American educator (1852–1932)

Oscar Henry Cooper (November 22, 1852 - August 22, 1932) was the President of Baylor University from 1899 to 1902, and of Simmons College, now known as Hardin-Simmons University from 1902 to 1909.

==Biography==
Oscar Henry Cooper, often referred to as O.H. Cooper, was born in Panola County, Texas, on November 22, 1852, to Dr. William Henry and Katherine Hunter (née Rosser) Cooper. In 1865, Cooper left Texas to study at Marshall University. He was there for two years before transferring to Yale University, graduating first in his class with a Bachelor of Arts in 1872. Cooper began his work in the education field and taught at Woods Post Office near Panola, Texas, before serving as President of Henderson Male and Female College from 1873 to 1879. He taught at Sam Houston Normal Institute, now known as Sam Houston State University for two years before returning to Yale University in 1881 to serve as a tutor. He was a founding member of the Texas State Teachers Association and was involved in establishing the University of Texas in 1882. Cooper moved to Germany between 1884 and 1885 to complete graduate work at the University of Berlin.

Upon returning to the United States, Cooper taught at the secondary level as principal of Houston High School in Houston, Texas, from 1885 to 1886. He was also the Texas State Superintendent of Public Instruction, 1886-1890, and enacted several reforms creating standards across the board for high schools. He also served as superintendent of schools in Galveston, Texas, from 1890 to 1896 and improved the Galveston school system. Under Coopers's supervision, Galveston schools received the only gold medal for the American South at the Paris Exposition for best schoolwork. Cooper married Mary Brian Stewart on November 24, 1886, and had four children. The Cooper family moved from Galveston to Carthage in 1896.

Cooper, both a Baptist layman and renowned educator, served as President of Baylor University from 1899 to 1902. Baylor grew as a university under his watch. During this time, several departments were created and expanded, and Francis Lafayette Carroll and his son George Washington Carroll provided the largest donation at that time to higher education in Texas for a chapel, a library, and a science building. Cooper resigned from his position as president on March 31, 1902, due to student protest following an unusual occurrence. A few students attending chapel on the third floor of Carroll Library snuck a dog inside. When the dog began barking, an enraged Cooper hurled it out the third story window.

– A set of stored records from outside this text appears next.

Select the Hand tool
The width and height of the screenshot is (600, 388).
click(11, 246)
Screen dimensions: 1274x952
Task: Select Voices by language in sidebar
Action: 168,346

From Baylor, he moved on to the presidency of Simmons College, now known as Hardin-Simmons University from 1902 to 1909. Here, he headed a building program, improved the curriculum, secured James Simmons’ estate for the school, and doubled enrollment. In 1907, during his term at Simmons, Cooper also served on the board of the Conference for Education in Texas. In 1909, he established Cooper's Boys School in Abilene, Texas, and served as its principal until 1915. In 1921, he served as Chair of the State Educational Survey and was a one-term President of the Association of Texas Colleges in 1923. From 1928 to 1930, he taught history and philosophy of education at the University of Texas. Cooper was awarded an honorary doctoral degree each from Peabody College in 1891, Baylor University in 1914, and by Simmons College in 1925.

O. H. Cooper died on August 22, 1932, in Abilene, Texas.